06 October 2022 | Cannabis
MedMen’s drama lives on in 2022
By Kaitlin Domangue
Okay, y’all. Here’s the truth.
I had a glorious time covering the downfall of MedMen in a previous Green Paper.
I don’t enjoy watching people fail. I’m not evil, but Adam Bierman and Andrew Modlin aren’t simply poor old execs down on their luck.
The MedMen founders have been dubbed everything from the industry’s worst-ever executives to the cannabis twins of terror.
They aren’t brothers, but their bad habits are uncannily similar.
MedMen executives ousted
After a string of lawsuits, complaints, and inches away from an angry mob with fiery pitchforks on MedMen’s doorstep: the founders were finally ousted from the company completely in 2020.
In November 2018, a lawsuit was filed against the company by two previous employees. The suit said MedMen had violated labor laws. The suit claimed:
- MedMen failed to pay at least minimum wage for work performed off the clock
- The company didn’t pay for all hours worked, including overtime
- Accurate records of hours worked by the employees weren’t kept by the company
- MedMen didn’t provide adequate rest and lunch breaks to employees, as required by California law
A nearly $1 million class action settlement was reached in 2021 for this case. And in January 2019, two investors sued MedMen for alleged breaches of fiduciary duty.
Eventually, the investors voluntarily dropped the suit in June 2019. But not without MedMen ultimately calling the lawsuit “frivolous”, “meritless”, and “egregious”.
MedMen was also sued in early 2019 by the company’s ex-Chief Financial Officer, James Parker.
This is the lawsuit where a lot of wild financial allegations were made.
Bierman, in particular, was called out for using company money to pay for various expenses, including:
- 24-hour armed guards for founders and their families
- Private jets
- Cadillac Escalades and Teslas
- $300,000 therapist on staff, who was actually Bierman’s personal marriage counselor
- Massage therapists
Of course – Bierman denied these allegations and MedMen actually won this case, but their reputation is so tarnished that this win is quickly forgotten.
Whether the personal spending allegations were true or not, there’s no doubt the company liked to spend money.
MedMen invested heavily in tech and built a point-of-sale system.
One executive employee who felt this waste of resources told Politico, “They would ask themselves at times, ‘Are we a marijuana company or a tech company?”
MedMen’s drama continues
Unlike other executive shuffles, Bierman and Modlin weren’t simply removed from their positions as CEO and President and placed as an advisor or board member.
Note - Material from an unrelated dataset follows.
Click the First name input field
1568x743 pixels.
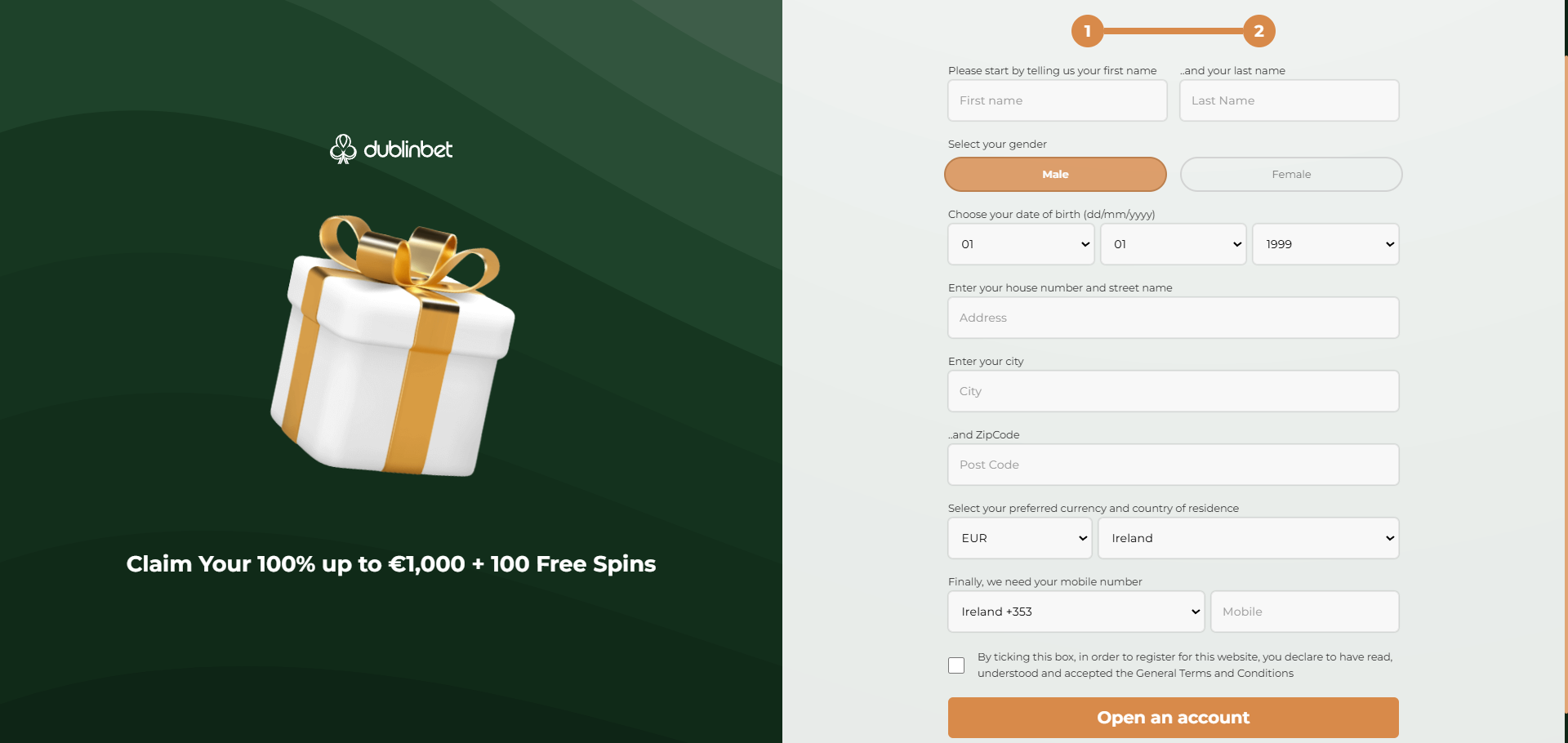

The twins of terror also gave up their board seats and all voting rights. The company they founded was ripped out from under them because they are walking, talking disasters.
But, that doesn’t mean MedMen as a company went anywhere.
Since their departure, the company has seen a handful of executives come and go as they attempt to restructure and revamp the business.
MedMen is still struggling to maintain a profit, even after Modlin and Bierman left.
Last March, the company was estimated to be burning through $25 million per quarter. In April 2021, Canadian producer Tilray acquired a majority stake in the company.
The lawsuits have slowed since the founders were ousted, but they haven’t stopped.
The most recent is Ascend’s suit against MedMen, claiming MedMen “materially breached” the deal to sell an 86.7% stake in MedMen’s New York operation.
Ascend won this suit earlier this year and will purchase the New York operation for a revised total of $88 million – $15 million more than the original deal.
Bierman and Modlin are even still getting caught up in lawsuits themselves, filing three lawsuits against the co-owners of Coastal Holdings Co., the company they joined under the radar last year.
Bierman and Modlin eventually dropped the suits.
Skip forward to the present day.
A whole new team of executives, horrible press, dwindling fans of the MedMen brand – and MedMen is still foolish.
The company says their $1 million in unpaid rent is – WAIT FOR IT – unjustified because cannabis is federally illegal and the leasing company should’ve never agreed to rent to them.
Listen up, you unhinged cannabis company who does things that make me wonder if we really are on The Truman Show:
I’m sure we’d all like to just absolve our responsibilities and not pay rent or our bills because of federal prohibition.
But that isn’t how it works and MedMen knows that.
They don’t want to pay the back rent, because they’re sad and broke, so they’re grasping at straws and hoping the court bites and dismisses their obligation to pay.
“It is unlawful under Federal law to lease any place for the purpose of distributing any controlled substance, including marijuana, as Plaintiff did here,” MedMen writes in its latest memo. While the Lease and Guaranties that contemplate the operation of a cannabis dispensary may be legal under Illinois law, it is respectfully submitted that they are not legal under Federal law and cannot be enforced in this Court.”
I do not anticipate the court will agree with MedMen’s reasoning, but I also didn’t think we’d be sitting in 2022 with people still in jail for cannabis – SO like always: let’s see what happens.